The offering is expected to close on or around Sept. 11, at which point it plans to change its ticker to “ORBS.”

Ives’ move is similar to one made by another widely-followed Wall Street forecaster, Tom Lee of Fundstrat, who in June joined the ether accumulator BitMine Immersion Technologies as chairman. BitMine shares have rocked more than 800% since Lee announced his involvement.

That company also made a $20 million strategic investment in Eightco, it announced Monday, marking the start of its “Moonshot” strategy to back bold ideas that strengthen Ethereum’s ecosystem.

Given the more crypto-friendly regulatory environment this year, more public companies have adopted the MicroStrategy playbook of using debt financing and equity sales to buy crypto to hold on their balance sheet to try to increase shareholder returns. Companies with high-profile backers like Fundstrat’s Lee and tech billionaire Peter Thiel (who has a stake in both ether-focused companies BitMine and Ethzilla) have been holding up better in the recent crypto pullback.

Ives, known for his bold street calls (and fashion choices) also runs the Dan Ives Wedbush AI Revolution ETF (IVES), which launched earlier in the summer with a focus on software and chips, and has said tech will be in a bull market for the next two to three years.

Increasingly, companies pursuing crypto treasury strategies are looking further out on the risk spectrum of crypto, beyond bitcoin, hoping for even bigger gains. For example, DeFi Development Corp launched in April with a focus on accumulating Solana’s SOL token, and a little-known Canadian vape company called CEA Industries announced a Binance Coin (BNB) accumulation plan in July.

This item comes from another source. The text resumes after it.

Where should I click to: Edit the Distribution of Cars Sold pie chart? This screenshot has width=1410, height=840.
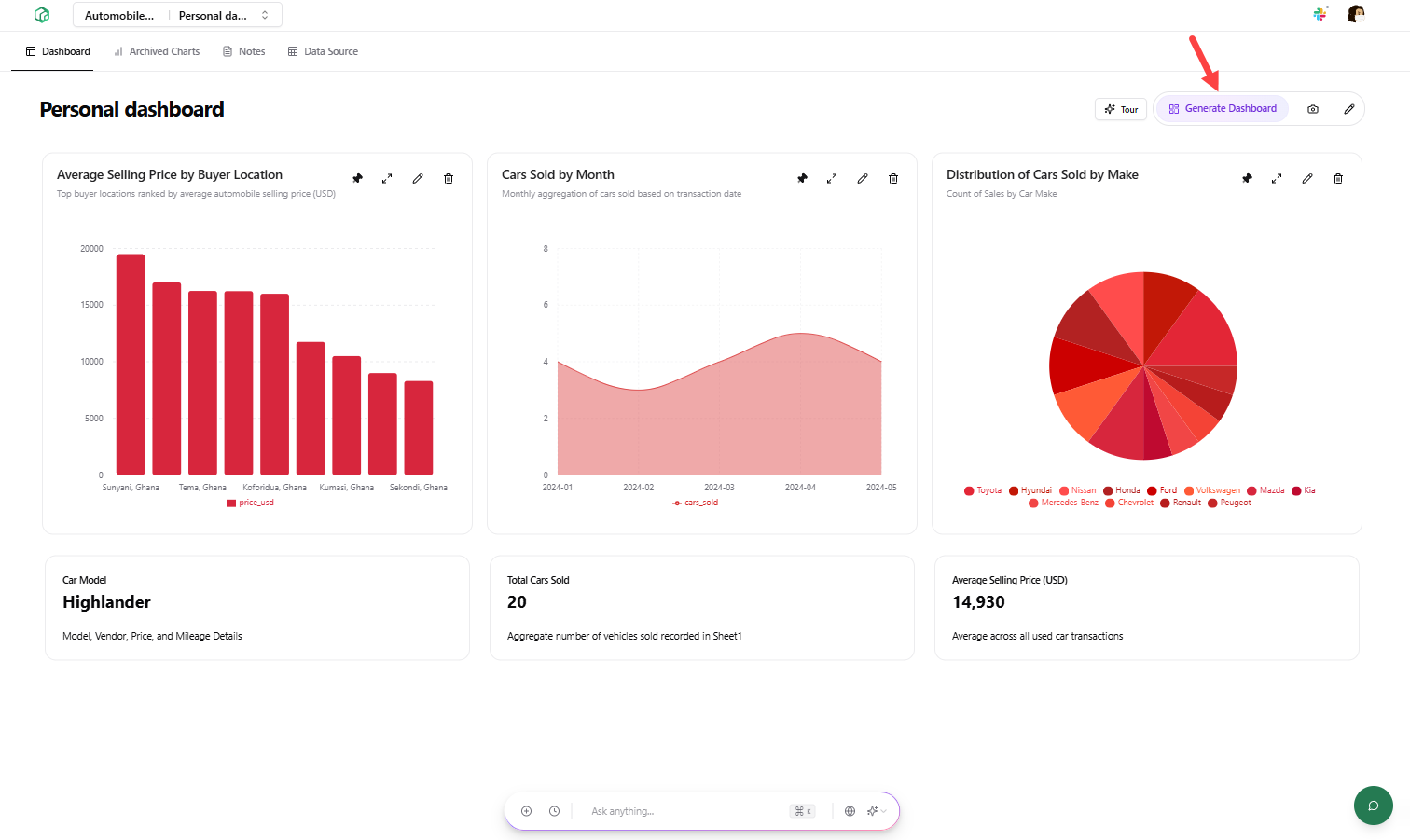(1307, 178)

Altman’s World venture aims to authenticate actual humans on its network given the acceleration of the number of threats from artificial intelligence, such as deepfakes. The project provides users with a “World ID” for anonymous sign-ins and rewards them with its Worldcoin cryptocurrency.

“As the AI infrastructure and [large language models] are built out without true identification and proof of human, it’s a limiting factor in the growth of AI for the coming years,” Ives said. “I view the whole crypto world going more and more toward a focus on blockchain, and how are you going to identify humans … in a future where robots are going to play a major role in physical AI?”

His comments on the need for a digital identity verification system echo those made by BlackRock CEO Larry Fink who has said in his annual letter this year that one day “tokenized funds,” or funds represented on a blockchain network like Ethereum, “will become as familiar to investors as ETFs — provided we crack one critical problem: identity verification.”

Worldcoin launched in 2023 and has a market cap of about $1 billion, compared to bitcoin’s roughly $2 trillion and ether’s $518 billion, according to CoinGecko.